◆ **Exercise directions**:
Answer these from the text on Stage 3 meaningful use recommendations:
(a) How many overarching changes does the AMA's letter to CMS recommend?
(b) According to CHIME, what percentage of eligible providers should have met Stage 2 before providers start Stage 3?
(c) How long a reporting period does CHIME want offered as an option?

◆ **Selected text**:
===
It's no secret certain stakeholders are unhappy about the state of meaningful use and the impending stage 3 requirements. In two new letters to CMS, the American Medical Association and CHIME have laid out recommendations for how the program can be improved.
Here are six recommendations for overarching changes that, if adopted immediately, would improve Stage 3 for patients and physicians from the AMA's letter to CMS:
1. Provide flexibility and eliminate a pass-fail program design;
2. Allow for multiple methods/paths to achieve desired end goals;
3. Remove threshold requirements for measures outside of the physician's control;
4. Re-orient measures away from process-based tasks to highlight goals that are useful to patients and physicians;
5. Encourage new technology functions to be the focus of certification rather than placing requirements on physicians and patients that may not yet be feasible; and
6. Support the reuse of data to reduce the burden on documentation.
Here are five CHIME recommendations to improve Stage 3 from the organization's letter to CMS:
1. Require providers start Stage 3 no earlier than 2019 and only after 75 percent of all eligible providers have met Stage 2.
2. Remove the 2017 transitional year for meeting Meaningful Use Stage 3 and require 2015 Edition Certified Electronic Health Record Technology no earlier than 2018.
3. Create the option of a 90-day reporting period for all future years of the program to include, at the very least, the first year at Stage 3 and any other years where a provider deems it necessary for implementing upgrades, planned downtime, fixes related to technology or optimizing the use of new technology within workflows.
4. Create parity for both eligible providers and eligible hospitals by removing the existing pass/fail approach for Meaningful Use.
5. Continue to work to reduce the burden for providers by streamlining reporting redundancies and refrain from requiring data collection and submission on measures that do not advance patient care.
===
◆ **Data shown**:
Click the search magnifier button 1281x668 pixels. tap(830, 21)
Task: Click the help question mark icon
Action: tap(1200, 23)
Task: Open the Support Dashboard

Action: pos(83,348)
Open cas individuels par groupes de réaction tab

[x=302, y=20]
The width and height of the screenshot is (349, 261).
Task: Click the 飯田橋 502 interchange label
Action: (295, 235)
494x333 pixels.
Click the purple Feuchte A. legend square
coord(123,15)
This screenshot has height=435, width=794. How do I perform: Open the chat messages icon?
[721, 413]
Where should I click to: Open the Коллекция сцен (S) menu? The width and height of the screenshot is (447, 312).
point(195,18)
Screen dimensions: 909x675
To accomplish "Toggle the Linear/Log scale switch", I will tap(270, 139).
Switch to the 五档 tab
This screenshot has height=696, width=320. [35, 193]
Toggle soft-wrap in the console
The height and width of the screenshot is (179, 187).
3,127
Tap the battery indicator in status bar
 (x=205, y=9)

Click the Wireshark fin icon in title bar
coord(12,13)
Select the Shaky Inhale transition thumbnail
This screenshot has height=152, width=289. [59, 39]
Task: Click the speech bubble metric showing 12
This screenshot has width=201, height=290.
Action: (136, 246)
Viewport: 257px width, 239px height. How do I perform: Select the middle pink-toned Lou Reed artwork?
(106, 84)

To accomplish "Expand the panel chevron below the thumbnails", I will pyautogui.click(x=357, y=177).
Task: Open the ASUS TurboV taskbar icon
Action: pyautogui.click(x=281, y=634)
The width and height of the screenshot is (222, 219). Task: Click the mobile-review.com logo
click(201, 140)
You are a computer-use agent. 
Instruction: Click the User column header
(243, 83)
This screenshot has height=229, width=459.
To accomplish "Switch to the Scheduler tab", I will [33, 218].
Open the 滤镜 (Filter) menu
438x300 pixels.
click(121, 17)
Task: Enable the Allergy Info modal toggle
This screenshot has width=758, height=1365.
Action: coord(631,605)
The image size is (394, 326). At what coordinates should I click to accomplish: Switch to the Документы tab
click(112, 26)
===
◆ **Solution**:
(a) Six
(b) 75 percent
(c) 90 days